What ROI are you looking for when you are using your subcontractors to undertake work for you. One thing I am having a hard time getting my head around is being able to pay our workers plus equipment, insurances, products, training, sick days etc etc etc and make a reasonable profit.

Your website, which allows booking - obviously details all the costs associated with your cleaning and services? Or do your customers need to go through a quoting process?

What systems do you have in place for jobs that require more hours then the booked in amount? We have found on multiple occasions that we have quoted on a specific amount of hours but once arriving at the job, seeing that the house is a complete mess and requires a lot more hours to get to the standard we would be happy with. In which case, I think we have been lucky with discussing with the customer that their house will require more then the allotted amount but I am sure this will not always be smooth sailing.
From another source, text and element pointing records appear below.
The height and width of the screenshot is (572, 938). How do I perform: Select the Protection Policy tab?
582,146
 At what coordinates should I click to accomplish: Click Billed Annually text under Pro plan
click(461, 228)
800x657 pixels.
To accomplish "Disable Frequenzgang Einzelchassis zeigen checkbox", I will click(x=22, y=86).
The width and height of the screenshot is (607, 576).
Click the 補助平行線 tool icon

I have a ton more questions but will leave it at that for now! I hope I haven't repeated a previous question in this thread!
Our quotes are just a flat rate based on bedrooms and bathrooms. Then you can add items a la carte. Things like inside the fridge, interior windows, basement, etc. With that flat rate, we include 1 kitchen/dining and 1 living room. Any other rooms are priced as an additional bedroom. Half Baths are same price as full.
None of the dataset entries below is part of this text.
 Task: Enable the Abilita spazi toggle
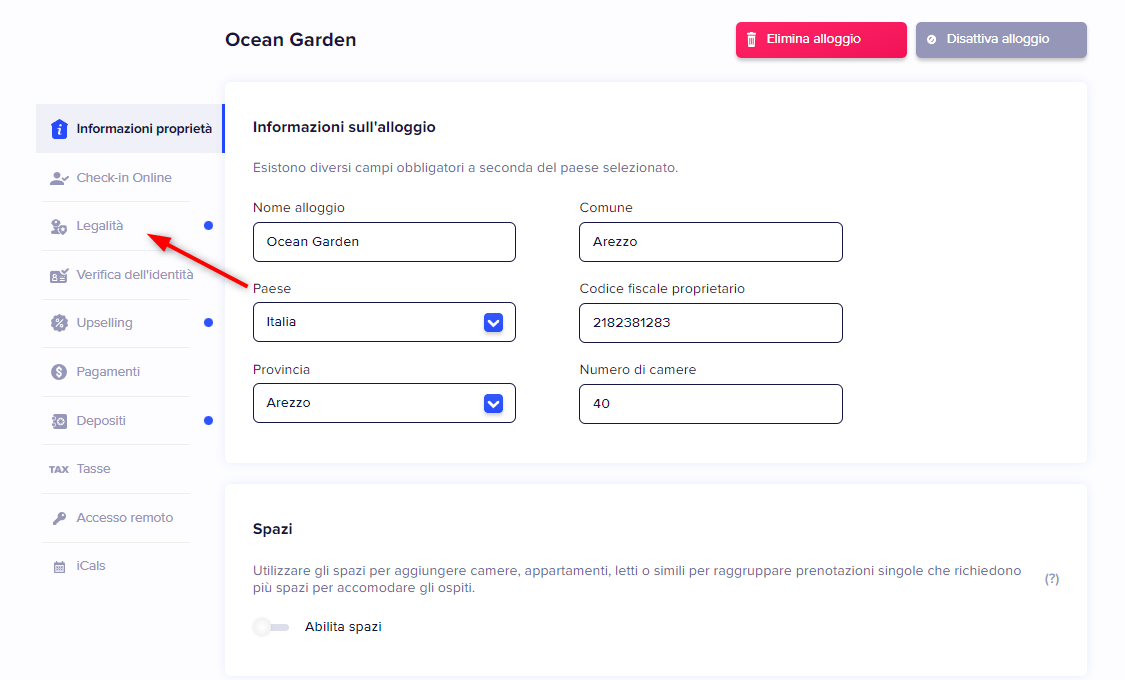click(x=271, y=627)
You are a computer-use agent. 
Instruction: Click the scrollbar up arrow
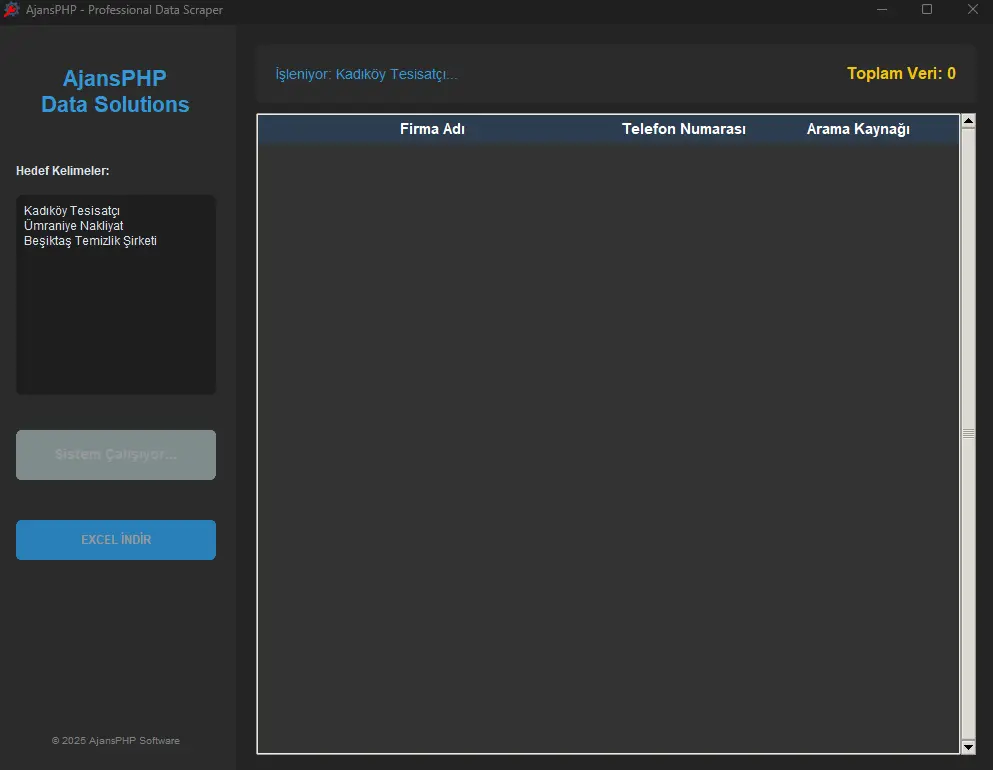967,122
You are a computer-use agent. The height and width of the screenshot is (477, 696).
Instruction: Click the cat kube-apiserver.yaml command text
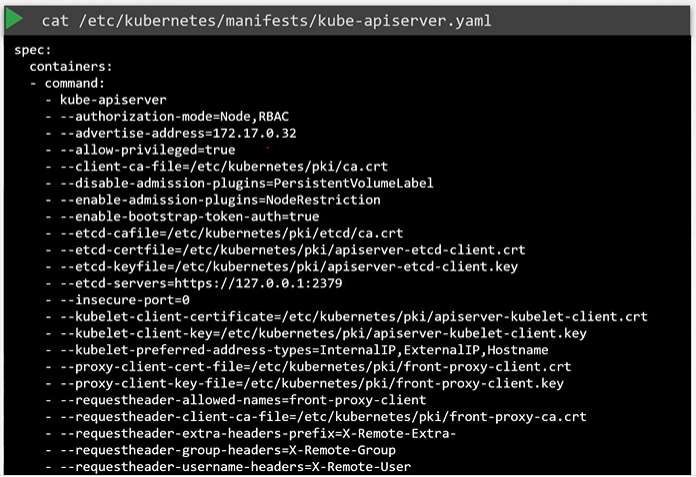click(x=266, y=20)
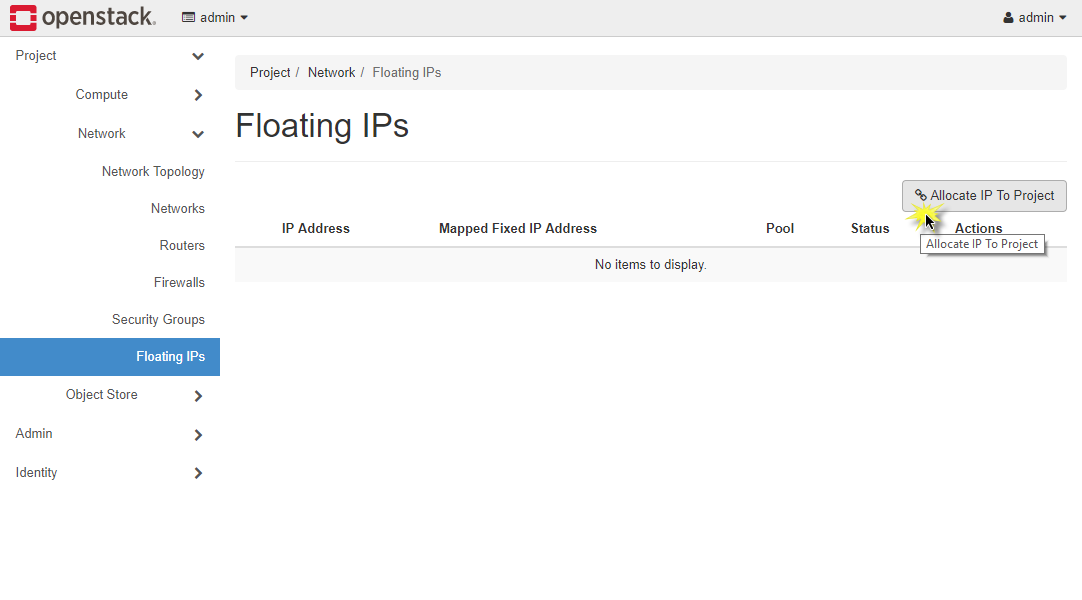Viewport: 1082px width, 600px height.
Task: Click the Allocate IP To Project button
Action: pos(983,195)
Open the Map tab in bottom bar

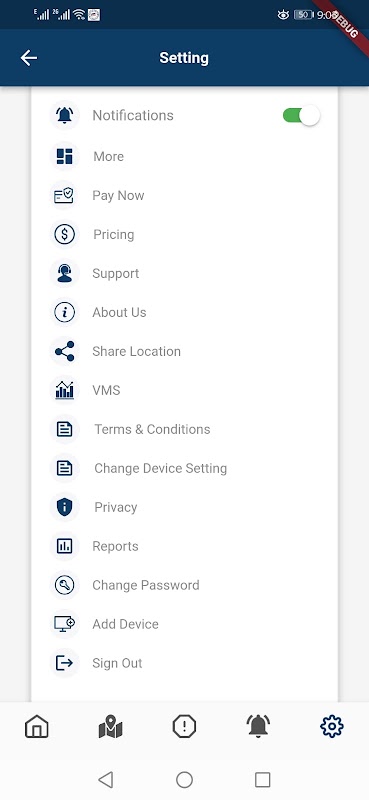click(110, 727)
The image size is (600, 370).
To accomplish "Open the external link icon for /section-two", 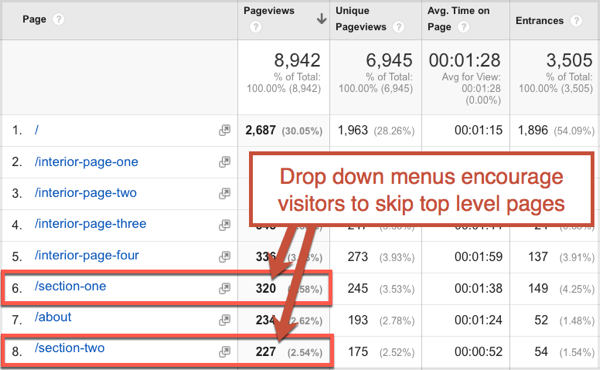I will click(225, 351).
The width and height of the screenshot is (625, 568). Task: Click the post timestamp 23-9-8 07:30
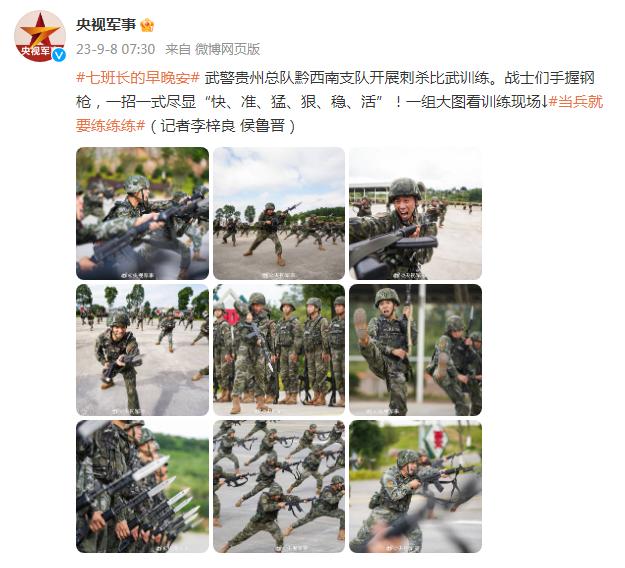[x=116, y=49]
With flat rate pricing you get people who play games fairly often. Especially if you never had them on the phone. They'll claim 2 bedrooms when it's really 3, or they want some additional items that's not in the base pricing. Just part of the game. We combat this with a check box people are required to select that essentially lays out that the price they see is subject to change based on what we find when we actually come to the property. It's said in nicer words, but that's the gist of it.
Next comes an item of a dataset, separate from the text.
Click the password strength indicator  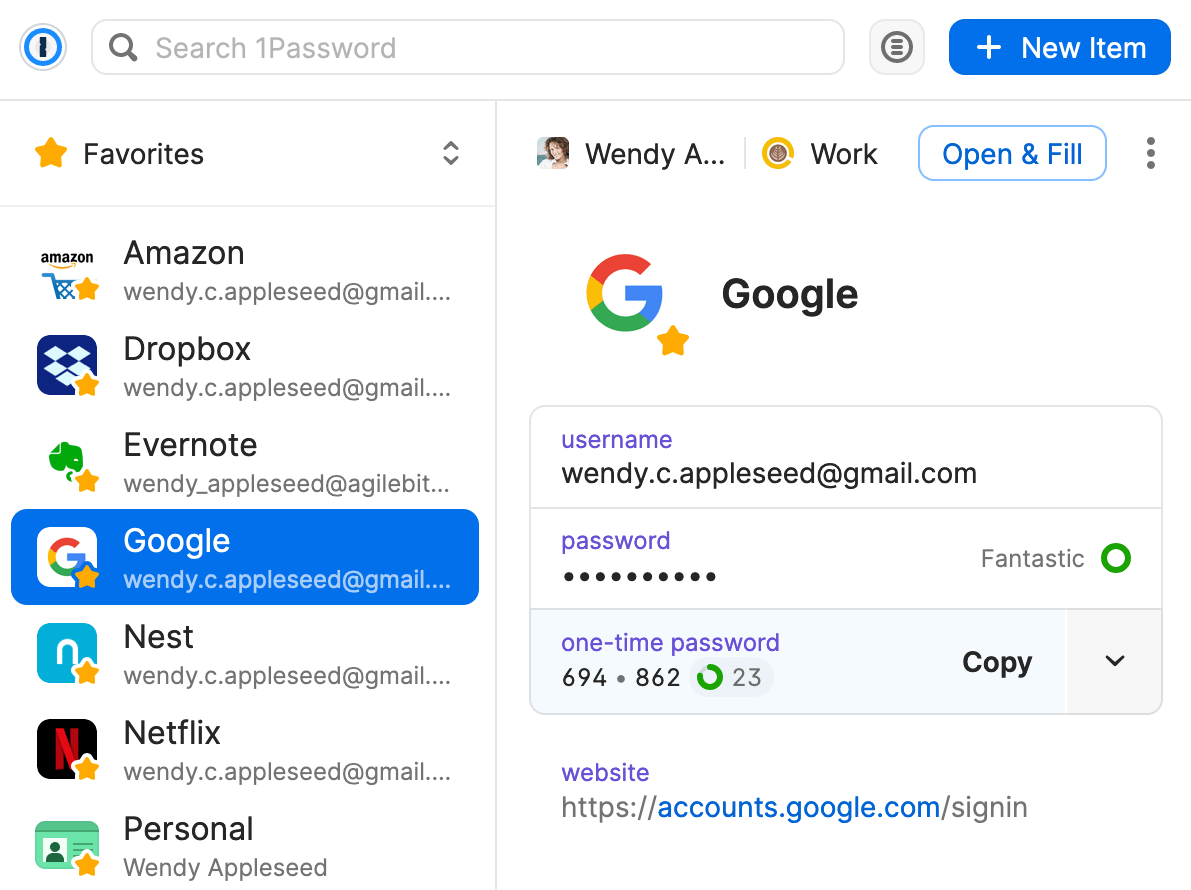pos(1116,558)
With that being said, you're going to get pricing wrong. Even when you quote a job in person you're going to be way off on occasion. Most of the time you'll be a bit under or over what you thought it'd be and it works itself out. Rarely will you be spot on. Again, it's part of the game. Not something to worry about.

Oftentimes, you can go back to the client and explain why it's taking longer and renegotiate price. If you're delivering a quality service and they can see that, they'll work with you. If they feel it's not, they'll whine. Sometimes they'll whine regardless. Who cares. Absolute worst case is you were way off and the job took hours longer than anticipated, or you even had to return the next day to finish because of how long it's taking. You take the loss, learn from it, and move on. In cleaning, that potential loss is at most a few hundred dollars. We're lucky in that regard. Large building contractors often run the risk of being off by tens of thousands that they may not be able to to collect on.

"One thing I am having a hard time getting my head around is being able to pay our workers plus equipment, insurances, products, training, sick days etc etc etc and make a reasonable profit"

Easy answer is, it's hard... I just deleted a long list of ways to analyze and come up with accurate pricing, but to be completely frank, it's bullshit. There's too many unknowns. Especially in the beginning. Nothing is set in stone.

Easiest way is to copy pricing in your market. Call a competitor and ask their pricing. Charge the same then deliver a better service. Every 6 months or so, increase pricing across the board. Not drastic, but $3-5/hr or something like that. Think we started at like 30-35/hr per cleaner. We do 45-50 now.

Goal is to win business early with low pricing a service that knocks it out of the park. Build up a loyal base and slowly raise prices until you're a premium service in your market. The price seekers will fall away and you'll be left with valuable high paying clients.